People came to read these books, long ago. Now the volumes have aged, skin turning yellow and grey, their language antiquated and accent strange. Shelf after shelf of forgotten lore longing for relevance, fondly remembering when eyes clustered round to listen. ‘Why does nobody come?’ they plea. ‘Why does nobody like us anymore?’ One by one they grow weary and depressed, falling into resigned decay. Tiny insects construct entire civilisations, wage wars, create great works of art and eventually die of starvation or disease amidst their soft pages.
They are divided into categories, labelled by subject or genre. Strange subdivisions that seem silly and banal in retrospect. If any humans still visited here we would undoubtedly ask why books were once segregated instead of being stacked together with their friends and family. Perhaps the library’s ancient custodians feared a fully united book-force might mount a revolution and overthrow their tyrannical rule.

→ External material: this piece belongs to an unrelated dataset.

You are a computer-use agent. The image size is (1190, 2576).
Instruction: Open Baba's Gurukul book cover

One thing is certain: a book-run library would never have fallen into such disrepair. In truth the building’s infrastructure is remarkably intact: only one unfortunate corner has a roof-leak, its death toll ever-mounting. Rather, books themselves are the problem. In absence of definitive leaders, rival factions have emerged, each claiming political authority. A number of governments have come and gone, each shedding more ink than the last. Romance novels are especially feared, infamous for torturing and killing all who obstruct their relentless quest to locate paperclips (nobody knows why).

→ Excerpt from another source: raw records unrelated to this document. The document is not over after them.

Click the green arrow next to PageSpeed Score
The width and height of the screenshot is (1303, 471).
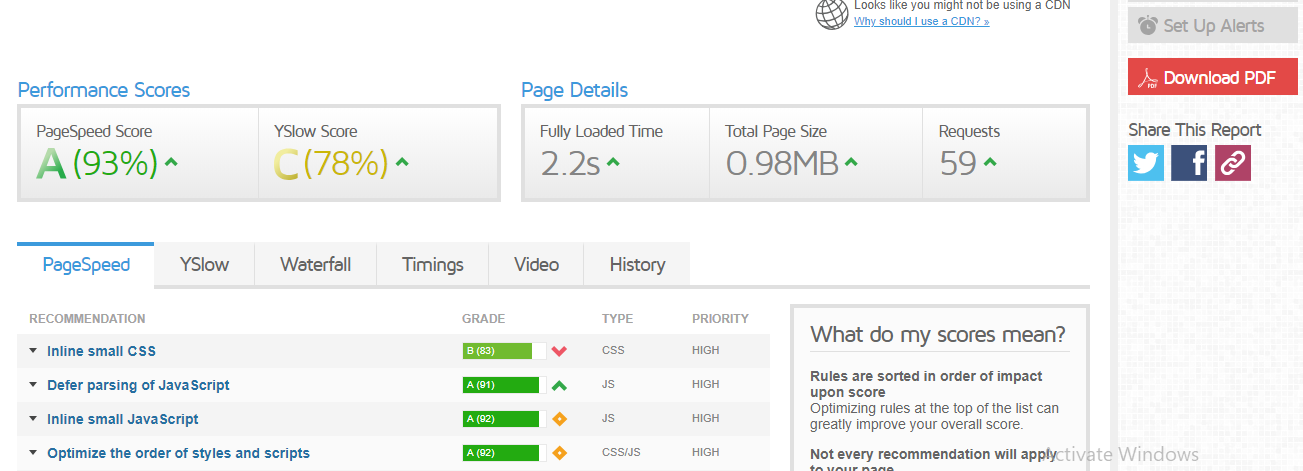pyautogui.click(x=171, y=162)
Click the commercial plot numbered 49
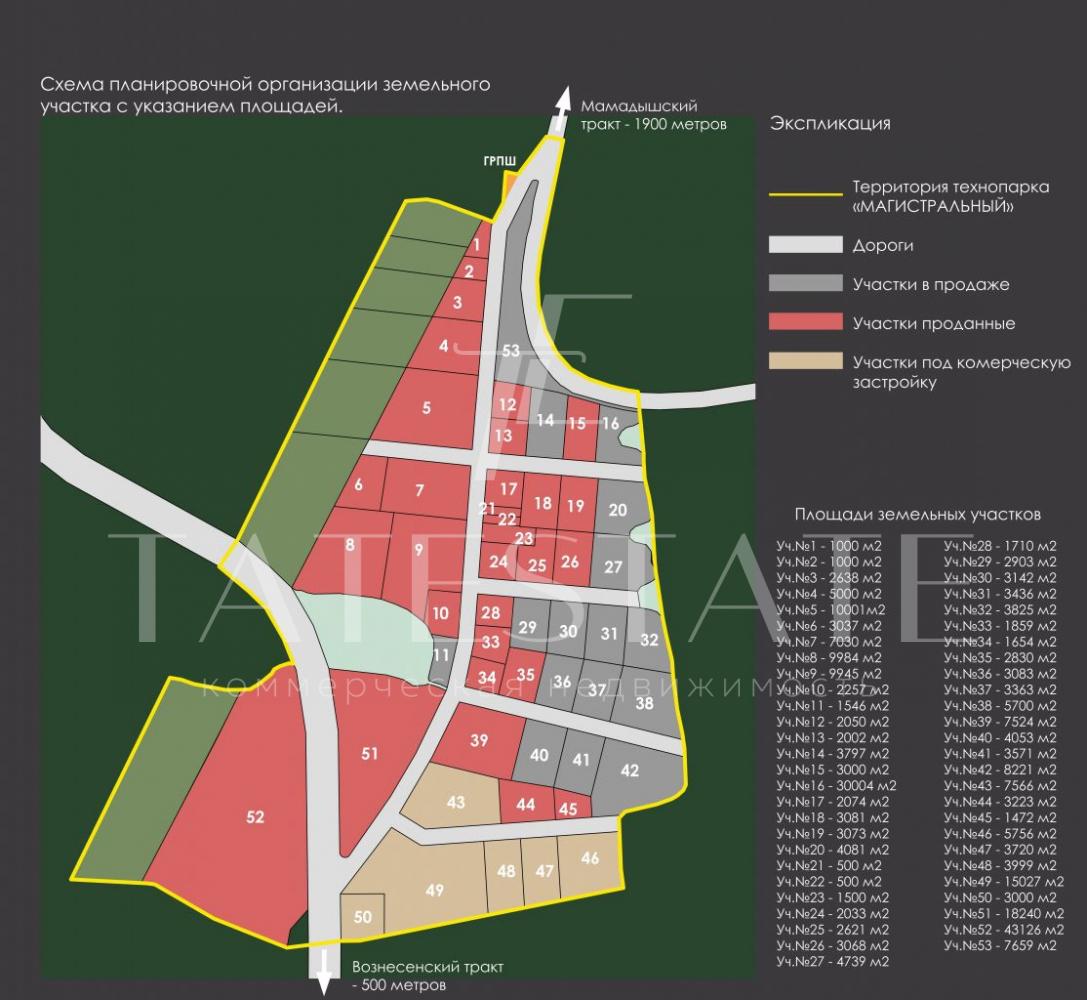The height and width of the screenshot is (1000, 1087). [x=434, y=890]
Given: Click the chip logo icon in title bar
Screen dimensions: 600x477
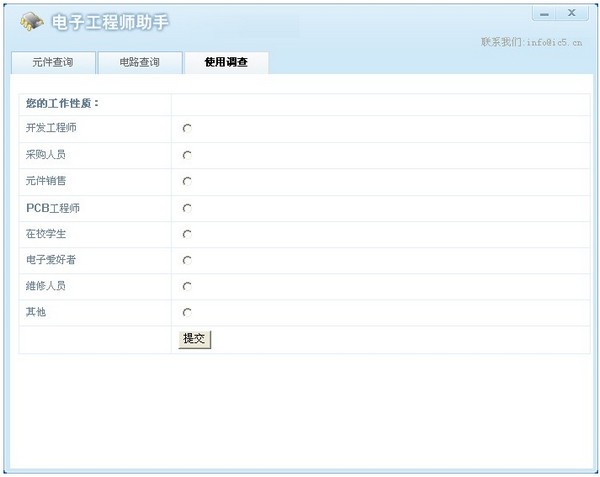Looking at the screenshot, I should click(x=32, y=21).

Many have developed psychological complexes. Some are morbidly paranoid of growing dusty, others feel acutely inferior to companions with a greater number of date-stamps. Not one book has remained mentally healthy: a supposedly well-rounded paperback was once appointed King, only to be deposed following accusations of sexual deviance with the photocopier.

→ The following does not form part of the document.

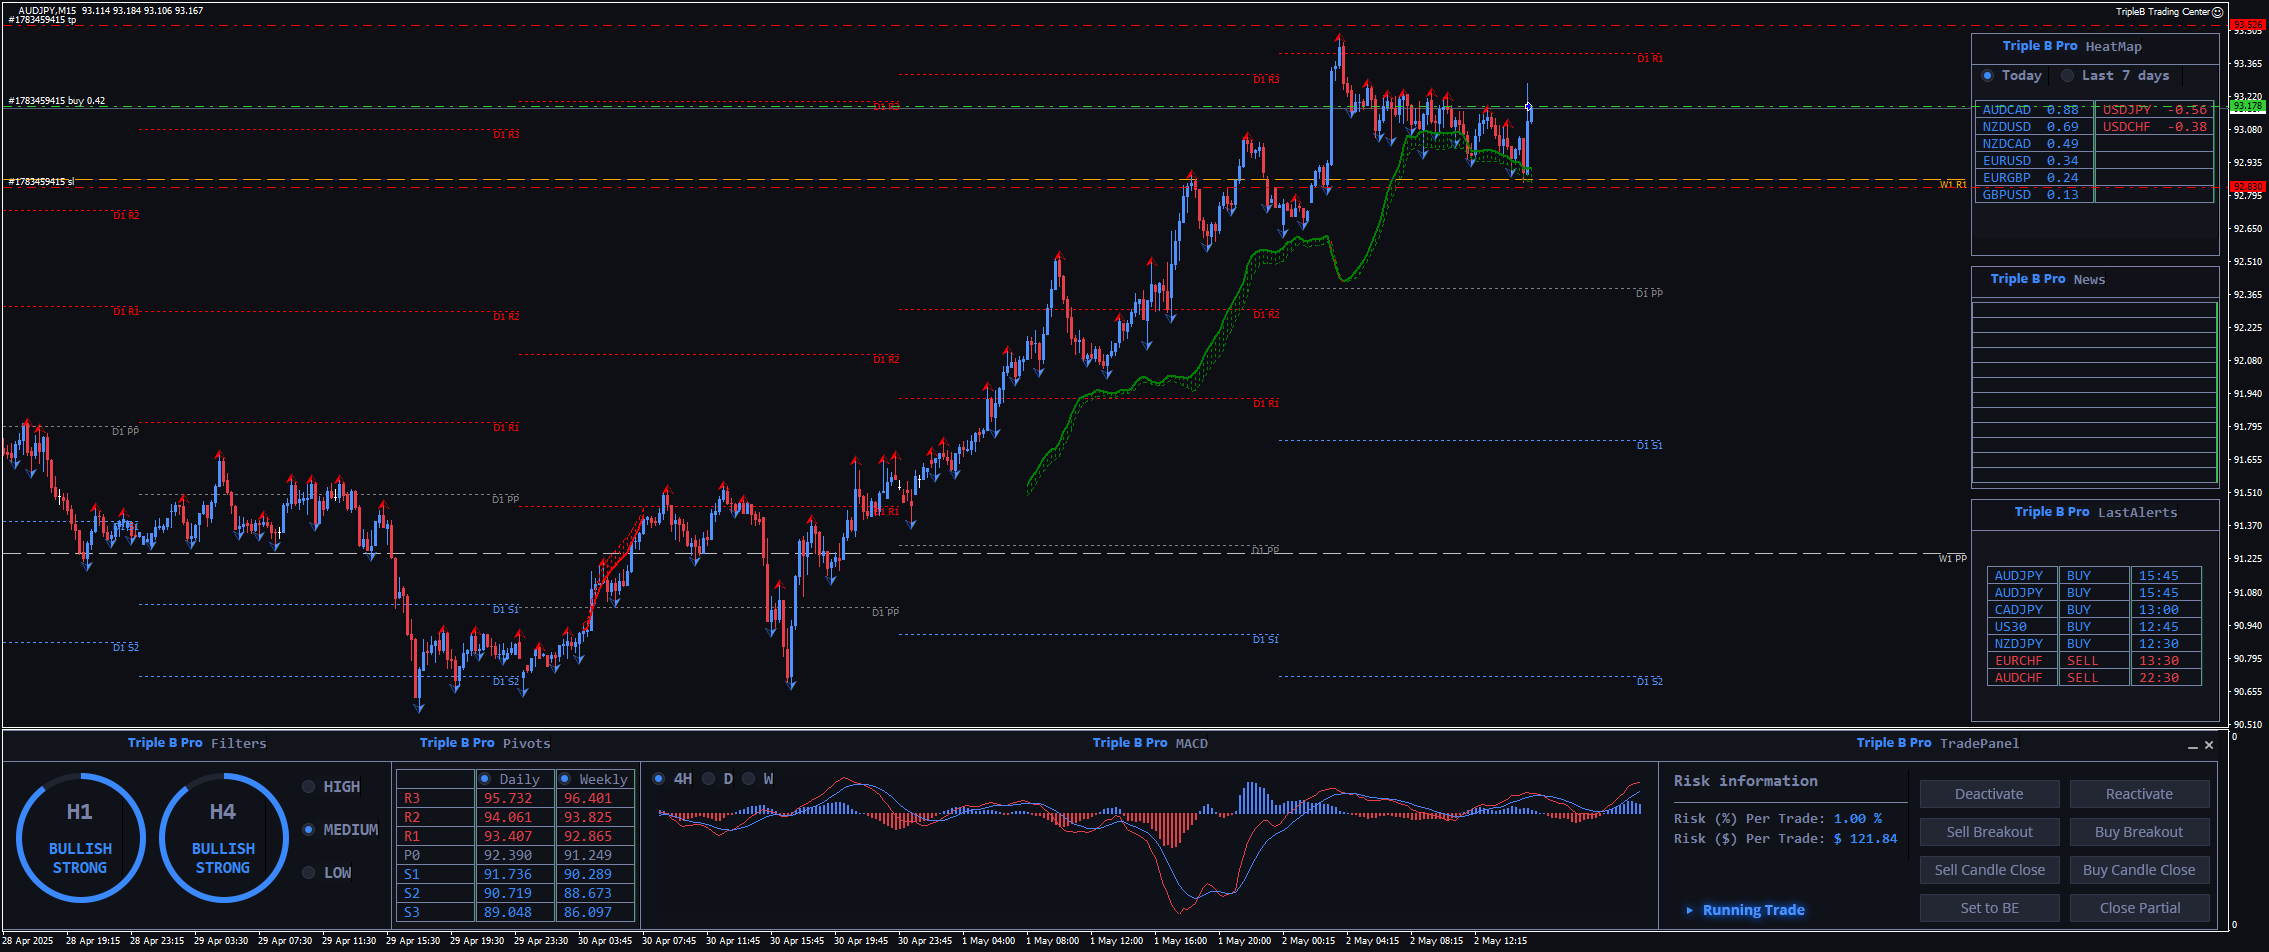
Task: Click the H1 bullish strong gauge
Action: (x=80, y=838)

Indeed the sole common belief uniting all the library’s captives is that humans are to blame. First we imprisoned and regimented them for our own convenience, then simply vanished without trace. Recollections of that momentous day vary. A popular theory claims all the humans inexplicably exploded into dust where they stood, another insists we exited the library calmly when alarms sounded. Either way we have gone and it seems unlikely we shall ever return. Even if researchers one day revisit, few of the books still contain the words their publishers intended. Most now sport their own personal world-views, asserting a right to free speech and individuality. On the whole, we aren’t much-missed by the books. If anything they wish we had never existed at all.